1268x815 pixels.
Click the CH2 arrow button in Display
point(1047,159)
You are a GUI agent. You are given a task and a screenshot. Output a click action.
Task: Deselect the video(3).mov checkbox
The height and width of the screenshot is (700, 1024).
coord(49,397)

-- Aim of the exercise --
Give back exactly the lines starting at the one with "You are a GUI" and running to the end of the listing. Include both ends.

-- Exercise answer --
You are a GUI agent. You are given a task and a screenshot. Output a click action.
Task: Deselect the video(3).mov checkbox
The height and width of the screenshot is (700, 1024).
coord(49,397)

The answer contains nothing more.